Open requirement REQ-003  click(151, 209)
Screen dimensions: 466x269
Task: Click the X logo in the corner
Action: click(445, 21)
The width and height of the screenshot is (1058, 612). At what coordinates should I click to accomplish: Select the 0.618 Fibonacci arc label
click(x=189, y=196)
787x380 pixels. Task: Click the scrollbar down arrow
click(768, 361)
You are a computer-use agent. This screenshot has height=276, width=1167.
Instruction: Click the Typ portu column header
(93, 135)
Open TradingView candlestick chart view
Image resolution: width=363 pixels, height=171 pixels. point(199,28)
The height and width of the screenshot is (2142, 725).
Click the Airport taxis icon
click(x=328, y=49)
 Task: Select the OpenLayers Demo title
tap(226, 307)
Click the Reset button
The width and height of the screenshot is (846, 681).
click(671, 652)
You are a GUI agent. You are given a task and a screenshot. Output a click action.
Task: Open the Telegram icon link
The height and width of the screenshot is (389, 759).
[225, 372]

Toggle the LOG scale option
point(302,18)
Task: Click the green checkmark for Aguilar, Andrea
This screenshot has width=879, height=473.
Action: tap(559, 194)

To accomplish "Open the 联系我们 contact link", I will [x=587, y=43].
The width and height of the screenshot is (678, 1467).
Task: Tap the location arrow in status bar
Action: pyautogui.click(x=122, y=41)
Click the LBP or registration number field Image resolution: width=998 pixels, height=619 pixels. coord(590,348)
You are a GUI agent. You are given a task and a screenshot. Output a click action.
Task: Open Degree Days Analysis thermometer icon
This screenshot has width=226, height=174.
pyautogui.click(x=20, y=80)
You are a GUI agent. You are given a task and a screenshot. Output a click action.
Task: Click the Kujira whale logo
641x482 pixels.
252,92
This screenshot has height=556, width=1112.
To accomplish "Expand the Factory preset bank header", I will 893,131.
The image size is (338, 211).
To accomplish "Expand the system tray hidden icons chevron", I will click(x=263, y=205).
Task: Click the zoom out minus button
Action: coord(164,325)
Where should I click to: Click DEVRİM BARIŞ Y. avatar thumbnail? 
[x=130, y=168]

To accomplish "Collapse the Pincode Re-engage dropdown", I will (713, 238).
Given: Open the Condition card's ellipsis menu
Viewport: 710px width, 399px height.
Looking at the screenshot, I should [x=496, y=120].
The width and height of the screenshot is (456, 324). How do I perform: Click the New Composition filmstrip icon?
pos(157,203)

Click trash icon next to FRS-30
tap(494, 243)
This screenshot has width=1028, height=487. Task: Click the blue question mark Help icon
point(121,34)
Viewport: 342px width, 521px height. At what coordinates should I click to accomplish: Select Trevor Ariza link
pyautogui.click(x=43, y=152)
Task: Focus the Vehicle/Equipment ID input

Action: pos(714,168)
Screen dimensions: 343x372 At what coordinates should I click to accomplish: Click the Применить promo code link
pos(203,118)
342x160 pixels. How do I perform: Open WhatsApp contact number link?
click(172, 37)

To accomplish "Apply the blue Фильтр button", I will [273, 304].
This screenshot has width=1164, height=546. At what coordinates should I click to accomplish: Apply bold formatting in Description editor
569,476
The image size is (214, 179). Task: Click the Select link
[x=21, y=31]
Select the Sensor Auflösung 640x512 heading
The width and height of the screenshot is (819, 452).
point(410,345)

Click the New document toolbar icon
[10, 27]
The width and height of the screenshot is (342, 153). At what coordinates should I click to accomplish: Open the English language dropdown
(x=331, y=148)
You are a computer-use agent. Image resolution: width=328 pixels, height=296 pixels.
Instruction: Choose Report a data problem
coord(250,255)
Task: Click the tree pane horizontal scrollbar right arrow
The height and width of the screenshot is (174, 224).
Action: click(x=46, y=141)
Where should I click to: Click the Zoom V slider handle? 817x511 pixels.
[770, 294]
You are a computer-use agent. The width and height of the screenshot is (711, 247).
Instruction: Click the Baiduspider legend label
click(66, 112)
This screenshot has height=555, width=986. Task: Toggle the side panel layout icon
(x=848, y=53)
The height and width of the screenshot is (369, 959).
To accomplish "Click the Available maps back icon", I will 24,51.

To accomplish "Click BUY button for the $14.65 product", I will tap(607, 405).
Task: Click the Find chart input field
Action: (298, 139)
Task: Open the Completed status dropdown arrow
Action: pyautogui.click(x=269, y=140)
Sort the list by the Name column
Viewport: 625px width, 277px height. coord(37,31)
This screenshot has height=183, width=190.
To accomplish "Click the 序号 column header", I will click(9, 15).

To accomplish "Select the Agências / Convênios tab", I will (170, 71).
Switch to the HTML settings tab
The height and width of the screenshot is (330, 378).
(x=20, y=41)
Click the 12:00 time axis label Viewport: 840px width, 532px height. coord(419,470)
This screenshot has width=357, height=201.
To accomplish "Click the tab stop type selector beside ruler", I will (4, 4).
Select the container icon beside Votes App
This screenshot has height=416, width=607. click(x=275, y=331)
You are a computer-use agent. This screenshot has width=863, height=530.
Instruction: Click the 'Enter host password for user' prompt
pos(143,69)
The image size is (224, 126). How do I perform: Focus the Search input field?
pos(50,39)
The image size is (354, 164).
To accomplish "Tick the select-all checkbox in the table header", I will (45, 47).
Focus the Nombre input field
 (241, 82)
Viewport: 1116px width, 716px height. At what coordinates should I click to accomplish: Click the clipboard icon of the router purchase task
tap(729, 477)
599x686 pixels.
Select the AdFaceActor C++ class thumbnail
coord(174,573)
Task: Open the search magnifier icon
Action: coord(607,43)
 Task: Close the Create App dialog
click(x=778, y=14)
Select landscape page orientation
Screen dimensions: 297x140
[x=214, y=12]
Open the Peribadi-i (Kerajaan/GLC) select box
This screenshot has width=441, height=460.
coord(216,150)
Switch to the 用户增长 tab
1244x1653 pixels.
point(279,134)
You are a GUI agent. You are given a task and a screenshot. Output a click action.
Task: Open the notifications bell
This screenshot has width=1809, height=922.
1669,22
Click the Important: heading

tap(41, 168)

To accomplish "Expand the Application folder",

__________________________________________________

▶ _EXERCISE PROMPT_: Could you reproduce all of the entries exactly as they appear?

▶ _EXPECTED ANSWER_:
Open requirement REQ-003  click(151, 209)
Screen dimensions: 466x269
Task: Click the X logo in the corner
Action: click(445, 21)
The width and height of the screenshot is (1058, 612). At what coordinates should I click to accomplish: Select the 0.618 Fibonacci arc label
click(x=189, y=196)
787x380 pixels. Task: Click the scrollbar down arrow
click(768, 361)
You are a computer-use agent. This screenshot has height=276, width=1167.
Instruction: Click the Typ portu column header
(93, 135)
Open TradingView candlestick chart view
Image resolution: width=363 pixels, height=171 pixels. point(199,28)
The height and width of the screenshot is (2142, 725).
Click the Airport taxis icon
click(x=328, y=49)
 Task: Select the OpenLayers Demo title
tap(226, 307)
Click the Reset button
The width and height of the screenshot is (846, 681).
click(671, 652)
You are a GUI agent. You are given a task and a screenshot. Output a click action.
Task: Open the Telegram icon link
The height and width of the screenshot is (389, 759).
[225, 372]

Toggle the LOG scale option
point(302,18)
Task: Click the green checkmark for Aguilar, Andrea
This screenshot has width=879, height=473.
Action: tap(559, 194)

To accomplish "Open the 联系我们 contact link", I will [x=587, y=43].
The width and height of the screenshot is (678, 1467).
Task: Tap the location arrow in status bar
Action: pyautogui.click(x=122, y=41)
Click the LBP or registration number field Image resolution: width=998 pixels, height=619 pixels. coord(590,348)
You are a GUI agent. You are given a task and a screenshot. Output a click action.
Task: Open Degree Days Analysis thermometer icon
This screenshot has width=226, height=174.
pyautogui.click(x=20, y=80)
You are a GUI agent. You are given a task and a screenshot. Output a click action.
Task: Click the Kujira whale logo
641x482 pixels.
252,92
This screenshot has height=556, width=1112.
To accomplish "Expand the Factory preset bank header", I will 893,131.
The image size is (338, 211).
To accomplish "Expand the system tray hidden icons chevron", I will click(x=263, y=205).
Task: Click the zoom out minus button
Action: coord(164,325)
Where should I click to: Click DEVRİM BARIŞ Y. avatar thumbnail? 
[x=130, y=168]

To accomplish "Collapse the Pincode Re-engage dropdown", I will (713, 238).
Given: Open the Condition card's ellipsis menu
Viewport: 710px width, 399px height.
Looking at the screenshot, I should [x=496, y=120].
The width and height of the screenshot is (456, 324). How do I perform: Click the New Composition filmstrip icon?
pos(157,203)

Click trash icon next to FRS-30
tap(494, 243)
This screenshot has width=1028, height=487. Task: Click the blue question mark Help icon
point(121,34)
Viewport: 342px width, 521px height. At what coordinates should I click to accomplish: Select Trevor Ariza link
pyautogui.click(x=43, y=152)
Task: Focus the Vehicle/Equipment ID input

Action: pos(714,168)
Screen dimensions: 343x372 At what coordinates should I click to accomplish: Click the Применить promo code link
pos(203,118)
342x160 pixels. How do I perform: Open WhatsApp contact number link?
click(172, 37)

To accomplish "Apply the blue Фильтр button", I will [273, 304].
This screenshot has width=1164, height=546. At what coordinates should I click to accomplish: Apply bold formatting in Description editor
569,476
The image size is (214, 179). Task: Click the Select link
[x=21, y=31]
Select the Sensor Auflösung 640x512 heading
The width and height of the screenshot is (819, 452).
point(410,345)

Click the New document toolbar icon
[10, 27]
The width and height of the screenshot is (342, 153). At what coordinates should I click to accomplish: Open the English language dropdown
(x=331, y=148)
You are a computer-use agent. Image resolution: width=328 pixels, height=296 pixels.
Instruction: Choose Report a data problem
coord(250,255)
Task: Click the tree pane horizontal scrollbar right arrow
The height and width of the screenshot is (174, 224).
Action: click(x=46, y=141)
Where should I click to: Click the Zoom V slider handle? 817x511 pixels.
[770, 294]
You are a computer-use agent. The width and height of the screenshot is (711, 247).
Instruction: Click the Baiduspider legend label
click(66, 112)
This screenshot has height=555, width=986. Task: Toggle the side panel layout icon
(x=848, y=53)
The height and width of the screenshot is (369, 959).
To accomplish "Click the Available maps back icon", I will 24,51.

To accomplish "Click BUY button for the $14.65 product", I will tap(607, 405).
Task: Click the Find chart input field
Action: (298, 139)
Task: Open the Completed status dropdown arrow
Action: pyautogui.click(x=269, y=140)
Sort the list by the Name column
Viewport: 625px width, 277px height. coord(37,31)
This screenshot has height=183, width=190.
To accomplish "Click the 序号 column header", I will click(9, 15).

To accomplish "Select the Agências / Convênios tab", I will (170, 71).
Switch to the HTML settings tab
The height and width of the screenshot is (330, 378).
(x=20, y=41)
Click the 12:00 time axis label Viewport: 840px width, 532px height. coord(419,470)
This screenshot has width=357, height=201.
To accomplish "Click the tab stop type selector beside ruler", I will (4, 4).
Select the container icon beside Votes App
This screenshot has height=416, width=607. click(x=275, y=331)
You are a computer-use agent. This screenshot has width=863, height=530.
Instruction: Click the 'Enter host password for user' prompt
pos(143,69)
The image size is (224, 126). How do I perform: Focus the Search input field?
pos(50,39)
The image size is (354, 164).
To accomplish "Tick the select-all checkbox in the table header", I will (45, 47).
Focus the Nombre input field
 (241, 82)
Viewport: 1116px width, 716px height. At what coordinates should I click to accomplish: Click the clipboard icon of the router purchase task
tap(729, 477)
599x686 pixels.
Select the AdFaceActor C++ class thumbnail
coord(174,573)
Task: Open the search magnifier icon
Action: coord(607,43)
 Task: Close the Create App dialog
click(x=778, y=14)
Select landscape page orientation
Screen dimensions: 297x140
[x=214, y=12]
Open the Peribadi-i (Kerajaan/GLC) select box
This screenshot has width=441, height=460.
coord(216,150)
Switch to the 用户增长 tab
1244x1653 pixels.
point(279,134)
You are a GUI agent. You are given a task and a screenshot. Output a click action.
Task: Open the notifications bell
This screenshot has width=1809, height=922.
1669,22
Click the Important: heading

tap(41, 168)

To accomplish "Expand the Application folder",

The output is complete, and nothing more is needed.